DOCUMENT EXTRACT -
Unlike their siblings from pop-culture, Vampires are not charming and sparkling aristocrats, who wear goth-like clothes and act very calm and seductive toward their victims, nor they make wars with Werewolves, nor they have just two fangs. Original Vampires came from all classes of society and wear whatever they brought into their grave. They never make relationships with mortals and act very violent in search for blood - ripping off victim's throat, almost beheading them with their sharp teeth, much like their werewolf relatives. And their faces turn red when they are full. While Werewolves had human shadow and mirror image, Vampires don't have it at all.
Also they don't shift into bats. Vampires originally shapeshifted into butterflies or moths, as they have habit of gathering around moonlight. That ''shifting into bats'' is Hollywood thing, because vampire bats exist in New World.  The most known Vampir is Petar Blagojević - villager that lived in Serbian village of Kisiljevo who died in 1725. and became vampire few weeks later. That village was under reign of Austro-Hungarian Empire and every human died every day from plague that was apparently caused by him. There is also and story that his apparition came to his living wife, searching for opanci (Serbian shoes). When Austrian doctors came to that village and dug him out from grave, his corpse had fresh, red face and had blood on his mouth. And news that Vampire appeared caused massive panicking among people of Austro-Hungary. Thanks to Petar Blagojević, Vampires became known and beyond Serbian territory. The only common thing between original and Hollywood vampire is their treatment - they can be banished with garlic and Holy Cross and water. And can be killed either by beheading or by stabbing in chest with stakes made of whitethorn tree.


----------



## Vukabular

*Besomar* is demon that is connected to disgust and hatred that had similarities with Werewolf or Vampire. Sometimes, historians mistake Besomar with them, saying that it's just another name for same demon. Name is made from ''bes'' (anger, rage) with ''mora'' (torture, death).

*Bauk* is from Serbian beliefs. Parents used to scare children with him. Word ''bauljati'' is used when somebody walks weirdly. Bauk had weird walking and lived in dark places, in holes or abandoned houses from where he preys upon humans and eats them. The only way to banish bauk is to use light or noise. English word that is close to Bauk is ''ogre''.

MATERIAL SHOWN -
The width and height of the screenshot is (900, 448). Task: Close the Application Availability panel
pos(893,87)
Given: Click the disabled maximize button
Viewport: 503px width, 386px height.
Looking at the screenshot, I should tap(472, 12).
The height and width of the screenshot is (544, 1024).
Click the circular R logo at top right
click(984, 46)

...

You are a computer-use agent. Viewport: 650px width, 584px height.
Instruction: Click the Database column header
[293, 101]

* * *

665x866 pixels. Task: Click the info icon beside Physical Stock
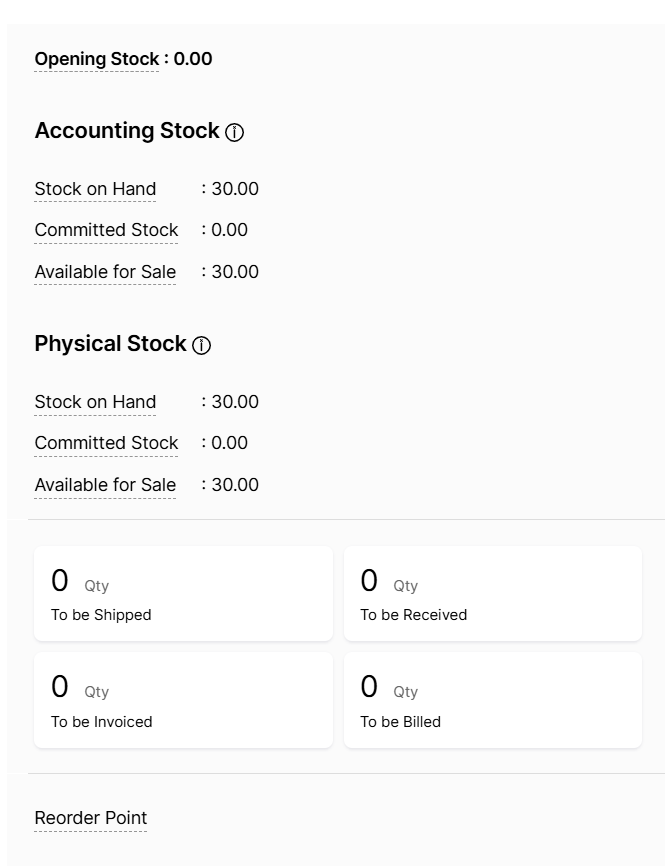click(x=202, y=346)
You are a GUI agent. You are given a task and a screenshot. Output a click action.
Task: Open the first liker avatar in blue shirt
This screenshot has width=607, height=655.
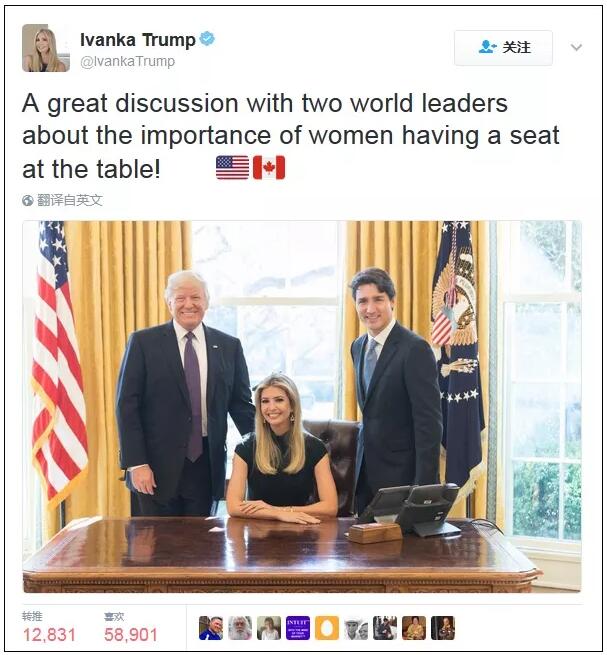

SHORT EXERCISE A - From the text on Serbian folklore, list every word that is followed by a meaning in parentheses, giving each word with that meaning.
SHORT EXERCISE B -
Answer these from the text on Serbian folklore:
(i) In what year did Petar Blagojević die?
(ii) What did vampires originally shapeshift into?
(iii) What are the only ways to banish bauk?
SHORT EXERCISE C - Set down the part of the text on Serbian folklore starting with "## Vukabular" and going on through "Bauk is ''ogre''.".
You won't need the records for anything here.

WORKED ANSWER A -
- opanci: Serbian shoes
- bes: anger, rage
- mora: torture, death

WORKED ANSWER B -
(i) 1725
(ii) Butterflies or moths
(iii) Light or noise

WORKED ANSWER C -
## Vukabular

*Besomar* is demon that is connected to disgust and hatred that had similarities with Werewolf or Vampire. Sometimes, historians mistake Besomar with them, saying that it's just another name for same demon. Name is made from ''bes'' (anger, rage) with ''mora'' (torture, death).

*Bauk* is from Serbian beliefs. Parents used to scare children with him. Word ''bauljati'' is used when somebody walks weirdly. Bauk had weird walking and lived in dark places, in holes or abandoned houses from where he preys upon humans and eats them. The only way to banish bauk is to use light or noise. English word that is close to Bauk is ''ogre''.